Host lab: Anthony Oro
Stanford University School of Medicine
Stem cell based therapies are a promising treatment option for patients who suffer from extensive burns or genetic skin diseases such as Dystrophic Epidermolysis Bullosa. Differentiating epidermal cells requires understanding of molecular signals, gene expression patterns and transcriptional regulatory networks involved in skin development. Developmental regulation is influenced by both coding and non-coding genes. Long non-coding RNAs (lncRNAs) resemble mRNA transcripts yet are not translated to proteins. It is expected that lncRNA transcripts coordinated with a network of transcription factors play an essential role in developmental regulation and lineage commitment from the stem cell state to stratified skin. The underlying mechanism of non-coding RNA regulation in skin commitment and development is unknown. Here we investigate differentially expressed lncRNAs and novel transcription factors and their role in differentiation and self-renewal in human keratinocytes, representing the latest stage of skin development.

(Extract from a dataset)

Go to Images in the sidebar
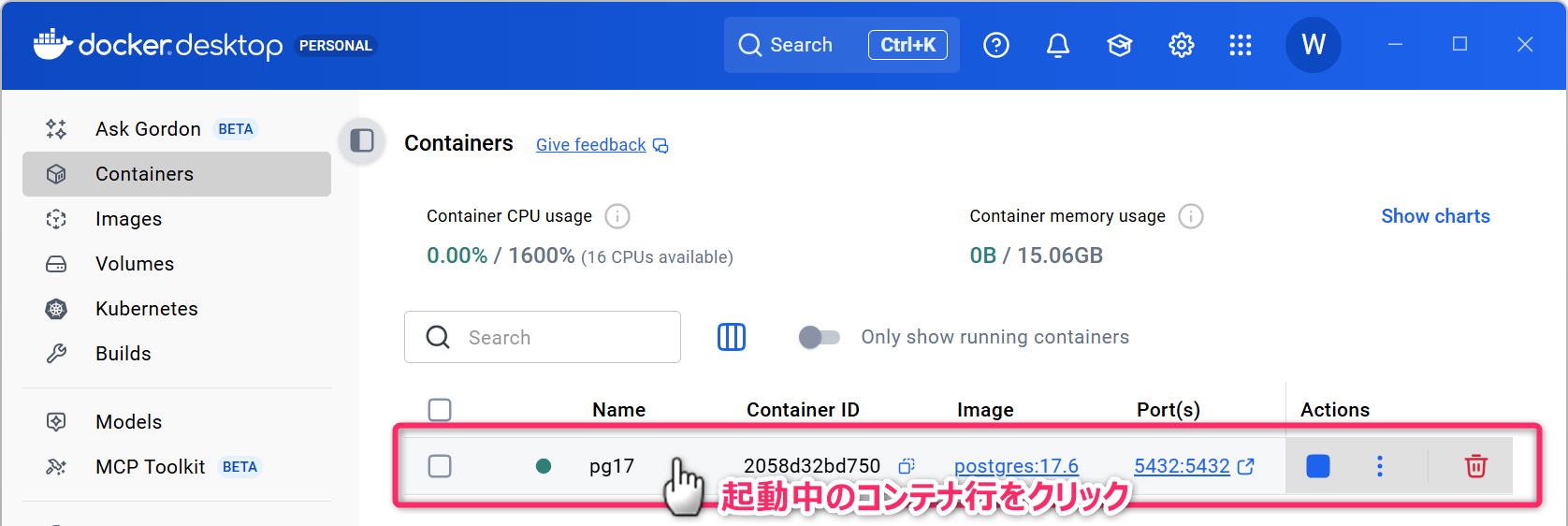This screenshot has height=526, width=1568. (128, 219)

Transcriptome analysis revealed expression patterns from over 100 differentially expressed lncRNA targets in 4 stages of epidermal development. Loss of function studies indicate lncRNAs are necessary for proper keratinocyte viability, proliferation and self-renewal. In addition the lncRNA targets are essential for stratification determined by lift-up assays in organotypic cultures. Based on the current results it is anticipated that functional assays will define the molecular mechanisms of the lncRNA targets in epidermal stratification. Impending work will identify essential lncRNAs in early ectoderm and late epidermal differentiation that may improve stem cell based therapies for patient use.